##### RECORDS FOR THE TASK

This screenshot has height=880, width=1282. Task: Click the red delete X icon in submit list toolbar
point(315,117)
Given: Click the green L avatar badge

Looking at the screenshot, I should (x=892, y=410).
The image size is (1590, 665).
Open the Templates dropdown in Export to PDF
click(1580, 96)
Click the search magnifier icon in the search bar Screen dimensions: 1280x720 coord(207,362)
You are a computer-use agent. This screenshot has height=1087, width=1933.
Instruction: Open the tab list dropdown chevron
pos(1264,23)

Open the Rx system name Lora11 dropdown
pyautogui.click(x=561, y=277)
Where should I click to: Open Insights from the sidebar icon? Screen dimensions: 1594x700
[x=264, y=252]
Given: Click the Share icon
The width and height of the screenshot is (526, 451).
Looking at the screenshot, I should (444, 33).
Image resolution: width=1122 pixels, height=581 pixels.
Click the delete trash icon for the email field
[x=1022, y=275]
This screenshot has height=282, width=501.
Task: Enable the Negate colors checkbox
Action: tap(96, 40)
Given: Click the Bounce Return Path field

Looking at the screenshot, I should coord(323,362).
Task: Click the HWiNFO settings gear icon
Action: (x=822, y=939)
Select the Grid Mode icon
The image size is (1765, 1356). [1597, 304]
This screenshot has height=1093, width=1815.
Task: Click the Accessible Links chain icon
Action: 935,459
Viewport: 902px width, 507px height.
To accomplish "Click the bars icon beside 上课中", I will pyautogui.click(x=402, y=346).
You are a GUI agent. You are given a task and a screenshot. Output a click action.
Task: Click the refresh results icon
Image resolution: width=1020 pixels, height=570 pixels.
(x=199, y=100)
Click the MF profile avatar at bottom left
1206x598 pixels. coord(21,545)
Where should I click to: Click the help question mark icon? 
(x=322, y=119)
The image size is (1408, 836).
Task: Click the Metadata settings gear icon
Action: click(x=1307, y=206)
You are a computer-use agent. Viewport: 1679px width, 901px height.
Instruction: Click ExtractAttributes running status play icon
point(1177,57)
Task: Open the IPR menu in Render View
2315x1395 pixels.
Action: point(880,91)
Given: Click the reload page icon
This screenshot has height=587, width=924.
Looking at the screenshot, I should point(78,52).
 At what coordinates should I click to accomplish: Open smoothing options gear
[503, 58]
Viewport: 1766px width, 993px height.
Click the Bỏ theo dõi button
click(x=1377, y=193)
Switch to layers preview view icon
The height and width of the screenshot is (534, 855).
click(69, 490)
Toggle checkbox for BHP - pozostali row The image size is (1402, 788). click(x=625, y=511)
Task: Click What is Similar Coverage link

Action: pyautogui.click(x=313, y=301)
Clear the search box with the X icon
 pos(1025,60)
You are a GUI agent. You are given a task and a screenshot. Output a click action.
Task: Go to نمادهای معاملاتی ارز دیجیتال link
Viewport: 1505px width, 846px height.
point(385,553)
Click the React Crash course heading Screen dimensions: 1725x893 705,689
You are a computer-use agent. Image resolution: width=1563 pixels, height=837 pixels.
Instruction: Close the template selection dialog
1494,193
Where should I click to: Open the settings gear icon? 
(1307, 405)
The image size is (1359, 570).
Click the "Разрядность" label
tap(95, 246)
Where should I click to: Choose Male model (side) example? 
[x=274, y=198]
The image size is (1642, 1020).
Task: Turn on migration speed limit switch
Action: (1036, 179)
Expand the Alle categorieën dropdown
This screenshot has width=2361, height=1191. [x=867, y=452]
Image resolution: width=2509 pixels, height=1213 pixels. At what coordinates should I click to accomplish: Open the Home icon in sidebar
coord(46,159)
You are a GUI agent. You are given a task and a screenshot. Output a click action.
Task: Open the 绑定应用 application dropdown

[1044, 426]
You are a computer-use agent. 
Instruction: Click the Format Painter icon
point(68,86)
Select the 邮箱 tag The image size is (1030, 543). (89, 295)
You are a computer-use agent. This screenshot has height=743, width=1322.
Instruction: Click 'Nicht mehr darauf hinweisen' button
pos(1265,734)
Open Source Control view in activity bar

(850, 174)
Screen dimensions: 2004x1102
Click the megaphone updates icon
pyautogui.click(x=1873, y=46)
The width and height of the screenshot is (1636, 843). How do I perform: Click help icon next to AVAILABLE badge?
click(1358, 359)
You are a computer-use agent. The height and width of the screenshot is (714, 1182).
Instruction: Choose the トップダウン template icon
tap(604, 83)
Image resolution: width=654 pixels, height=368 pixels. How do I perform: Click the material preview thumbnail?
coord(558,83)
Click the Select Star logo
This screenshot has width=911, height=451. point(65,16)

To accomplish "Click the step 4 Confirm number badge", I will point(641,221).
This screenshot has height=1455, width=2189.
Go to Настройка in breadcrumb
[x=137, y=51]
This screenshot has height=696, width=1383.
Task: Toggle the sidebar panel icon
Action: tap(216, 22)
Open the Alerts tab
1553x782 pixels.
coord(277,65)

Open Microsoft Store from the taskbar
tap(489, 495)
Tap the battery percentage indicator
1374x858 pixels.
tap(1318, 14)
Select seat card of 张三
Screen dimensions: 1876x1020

##########

**ACTION ITEM:** Reproduce the entries above exactly, starting at their first line and finishing with the line that contains "Image resolution: width=1122".

**EXERCISE SOLUTION:**
This screenshot has height=880, width=1282. Task: Click the red delete X icon in submit list toolbar
point(315,117)
Given: Click the green L avatar badge

Looking at the screenshot, I should (x=892, y=410).
The image size is (1590, 665).
Open the Templates dropdown in Export to PDF
click(1580, 96)
Click the search magnifier icon in the search bar Screen dimensions: 1280x720 coord(207,362)
You are a computer-use agent. This screenshot has height=1087, width=1933.
Instruction: Open the tab list dropdown chevron
pos(1264,23)

Open the Rx system name Lora11 dropdown
pyautogui.click(x=561, y=277)
Where should I click to: Open Insights from the sidebar icon? Screen dimensions: 1594x700
[x=264, y=252]
Given: Click the Share icon
The width and height of the screenshot is (526, 451).
Looking at the screenshot, I should (444, 33).
Image resolution: width=1122 pixels, height=581 pixels.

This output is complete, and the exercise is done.